Dass sie bei der Identifizierung eines abgetrennten Teils in der Gerichtsmedizin dummerweise auch noch lachen musste, brachte sie hinter Gitter. Zugleich leitet diese Szene Helen FitzGeralds Thriller „Ex“ ein, in dem die in Schottland lebende Australierin mit der langjährigen Erfahrung als Sozialarbeiterin in Gefängnissen einmal mehr auf spannende Weise mit Entsetzen scherzt.
Die schon als Mädchen ein wenig gestörte Cat hatte in Liebesdingen immer nur mäßig Glück. Dass die drei längerwährenden Partnerschaften nicht hielten, war aber nicht nur Schuld der Herren. Beruflich dagegen hatte es die rothaarige Mittdreißigerin mit ihren Wohndesigntalenten bis zum Fernsehstar gebracht. Und nun endlich stand auch das Liebesglück einschließlich Heirat bevor dank des italienischen Arztes Joe, der eine zeitlang in Schottland gelebt hatte.
Um so schlechter war ihre Idee, die Ex-Partner in der Woche vor der Hochzeit noch einmal zu treffen. Das Schlechteste daran war allerdings diese Macke, in Sexdingen etwas arg bedenkenlos zu reagieren, zumal die drei es auf so fatale Weise nicht überlebten. Doch wie ist es dazu gekommen – Cat hatte schon früher in Stresssituationen eine Neigung zu Blackouts. Nur Mutter Irene, die Cats Vater früh durch Suizid verlor, hält ähnlich unverbrüchlich zu ihr wie Anna, die schon zu Schulzeiten innig verliebt in Cat war.

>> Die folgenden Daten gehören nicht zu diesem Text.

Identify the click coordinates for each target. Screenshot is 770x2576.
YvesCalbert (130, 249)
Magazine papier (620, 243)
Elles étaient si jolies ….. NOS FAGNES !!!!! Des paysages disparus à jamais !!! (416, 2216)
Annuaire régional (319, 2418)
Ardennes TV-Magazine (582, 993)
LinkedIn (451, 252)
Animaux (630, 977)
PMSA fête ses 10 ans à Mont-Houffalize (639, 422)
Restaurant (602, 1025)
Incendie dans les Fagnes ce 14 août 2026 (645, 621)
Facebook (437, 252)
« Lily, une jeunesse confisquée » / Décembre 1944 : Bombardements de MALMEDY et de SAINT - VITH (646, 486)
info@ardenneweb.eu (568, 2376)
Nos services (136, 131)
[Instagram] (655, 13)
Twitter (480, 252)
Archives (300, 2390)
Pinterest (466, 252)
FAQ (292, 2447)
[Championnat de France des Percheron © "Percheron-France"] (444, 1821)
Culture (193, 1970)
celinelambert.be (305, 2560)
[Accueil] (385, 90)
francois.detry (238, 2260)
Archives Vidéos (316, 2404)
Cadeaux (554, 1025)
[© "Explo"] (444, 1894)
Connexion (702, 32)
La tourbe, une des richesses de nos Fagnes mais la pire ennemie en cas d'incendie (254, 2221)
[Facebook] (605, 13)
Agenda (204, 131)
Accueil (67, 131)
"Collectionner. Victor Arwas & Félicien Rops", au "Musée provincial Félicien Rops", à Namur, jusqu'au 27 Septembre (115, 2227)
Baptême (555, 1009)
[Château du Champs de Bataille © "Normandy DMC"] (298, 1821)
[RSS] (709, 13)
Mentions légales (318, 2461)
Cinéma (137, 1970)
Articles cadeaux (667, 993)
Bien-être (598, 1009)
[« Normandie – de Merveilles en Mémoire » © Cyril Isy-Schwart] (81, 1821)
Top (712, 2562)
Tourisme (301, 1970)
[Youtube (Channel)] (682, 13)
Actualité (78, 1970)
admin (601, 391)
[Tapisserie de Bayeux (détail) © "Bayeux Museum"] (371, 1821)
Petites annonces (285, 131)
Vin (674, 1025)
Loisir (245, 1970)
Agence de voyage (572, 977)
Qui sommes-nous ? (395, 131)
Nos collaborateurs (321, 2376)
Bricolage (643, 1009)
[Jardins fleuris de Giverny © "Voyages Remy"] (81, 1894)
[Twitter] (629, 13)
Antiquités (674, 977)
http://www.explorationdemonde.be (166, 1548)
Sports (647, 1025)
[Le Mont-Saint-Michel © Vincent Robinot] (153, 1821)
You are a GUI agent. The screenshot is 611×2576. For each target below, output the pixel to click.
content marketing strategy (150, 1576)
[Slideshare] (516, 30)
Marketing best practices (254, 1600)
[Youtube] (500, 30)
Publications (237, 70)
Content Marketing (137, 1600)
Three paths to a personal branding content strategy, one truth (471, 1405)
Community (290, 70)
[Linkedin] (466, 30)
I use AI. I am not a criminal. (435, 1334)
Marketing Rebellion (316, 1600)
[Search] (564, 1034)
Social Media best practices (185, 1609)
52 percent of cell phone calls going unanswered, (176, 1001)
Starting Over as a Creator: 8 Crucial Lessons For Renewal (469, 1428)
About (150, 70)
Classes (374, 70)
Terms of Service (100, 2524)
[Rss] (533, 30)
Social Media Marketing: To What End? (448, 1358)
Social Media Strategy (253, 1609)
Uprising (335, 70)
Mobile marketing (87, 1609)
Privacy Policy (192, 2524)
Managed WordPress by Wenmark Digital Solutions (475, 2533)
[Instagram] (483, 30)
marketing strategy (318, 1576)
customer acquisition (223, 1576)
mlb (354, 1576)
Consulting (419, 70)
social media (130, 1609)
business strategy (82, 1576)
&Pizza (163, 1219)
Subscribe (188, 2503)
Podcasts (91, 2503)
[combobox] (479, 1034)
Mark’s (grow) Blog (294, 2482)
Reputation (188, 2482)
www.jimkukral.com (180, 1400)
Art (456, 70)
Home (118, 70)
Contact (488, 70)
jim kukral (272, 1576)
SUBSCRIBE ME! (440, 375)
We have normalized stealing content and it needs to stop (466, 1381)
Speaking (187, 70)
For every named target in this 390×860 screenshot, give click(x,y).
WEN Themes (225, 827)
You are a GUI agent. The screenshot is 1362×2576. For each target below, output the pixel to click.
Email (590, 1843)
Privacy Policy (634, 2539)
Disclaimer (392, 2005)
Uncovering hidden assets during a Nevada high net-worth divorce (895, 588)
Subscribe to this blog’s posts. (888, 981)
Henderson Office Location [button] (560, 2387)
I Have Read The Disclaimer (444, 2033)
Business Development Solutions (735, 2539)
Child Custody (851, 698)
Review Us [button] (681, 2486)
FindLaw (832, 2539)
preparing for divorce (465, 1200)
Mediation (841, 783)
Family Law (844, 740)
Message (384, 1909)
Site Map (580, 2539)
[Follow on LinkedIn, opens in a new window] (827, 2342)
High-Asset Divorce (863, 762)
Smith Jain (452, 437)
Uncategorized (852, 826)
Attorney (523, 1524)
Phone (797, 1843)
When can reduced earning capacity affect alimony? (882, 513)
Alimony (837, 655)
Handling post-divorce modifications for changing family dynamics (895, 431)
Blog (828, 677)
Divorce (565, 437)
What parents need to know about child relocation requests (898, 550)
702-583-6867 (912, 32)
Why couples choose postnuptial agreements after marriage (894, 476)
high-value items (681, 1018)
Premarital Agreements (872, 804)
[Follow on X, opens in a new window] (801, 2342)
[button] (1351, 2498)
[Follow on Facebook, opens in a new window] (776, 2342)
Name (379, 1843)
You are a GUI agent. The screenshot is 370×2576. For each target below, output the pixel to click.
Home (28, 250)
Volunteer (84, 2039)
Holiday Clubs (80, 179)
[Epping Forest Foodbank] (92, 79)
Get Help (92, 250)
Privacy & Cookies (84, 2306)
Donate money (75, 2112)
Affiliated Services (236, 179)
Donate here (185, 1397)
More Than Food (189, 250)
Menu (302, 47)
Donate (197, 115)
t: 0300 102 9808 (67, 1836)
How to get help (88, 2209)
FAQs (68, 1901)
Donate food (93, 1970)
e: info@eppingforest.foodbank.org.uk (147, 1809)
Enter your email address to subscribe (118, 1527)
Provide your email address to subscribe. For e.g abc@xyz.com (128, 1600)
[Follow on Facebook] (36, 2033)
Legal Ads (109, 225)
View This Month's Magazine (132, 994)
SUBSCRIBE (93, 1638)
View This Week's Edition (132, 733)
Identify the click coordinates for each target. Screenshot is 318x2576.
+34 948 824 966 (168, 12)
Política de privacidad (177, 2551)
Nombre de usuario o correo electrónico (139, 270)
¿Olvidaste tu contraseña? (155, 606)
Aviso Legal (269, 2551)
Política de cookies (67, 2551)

Und es taucht Janet Edgely auf, eine sehr verständnisvolle Journalistin, der sich Cat öffnet. Was für eine skrupellose Hyäne sie da aber in Wirklichkeit bis in letzte Details für eine Biografie aushorcht, erkennt die fassungslose Mordverdächtige erst, als sie das reißerische Machwerk als Vorabdruck in den Händen hält. Immer wieder hat die Schreiberin Cats Worte und Schilderungen so gedreht und gewendet, bis daraus die verkaufsträchtige Vita eines psychopathischen Erotikmonsters geworden ist.
Damit dürften jegliche Chancen für Cat hinüber sein, zumal sie bei aller Empörung selbst an ihrer Unschuld zweifelt. Dass sich dann doch noch eine Wendung zum vermeintlich Guten ergibt und sie sogar aus der Haft freikommt, heißt aber noch lange nicht, dass sie damit auch tatsächlich frei ist. Mehr jedoch darf über die weiteren ebenso raffiniert wie rasant geknüpften Fäden nicht verraten werden.
Schließlich wartet die Autorin in schon gewohnter Weise mit einem hinreißenden Katz-und-Maus-Spiel auf, das bis zuletzt intelligente Hochspannung beschert. Fazit: wer es deftig mag, eine tiefschwarze Komödie um Mordtaten mit Gänsehauteffekt zu schätzen weiß und obendrein souverän gestaltete Hochspannung sucht, ist bei Helen FitzGerald auch diesmal bestens aufgehoben.

# Helen FitzGerald: Ex (aus dem Englischen von Steffen Jacobs); 240 seiten, Klappenbroschur; Galiani Verlag, Berlin; € 14,99

WOLFGANG A. NIEMANN (wan/JULIUS)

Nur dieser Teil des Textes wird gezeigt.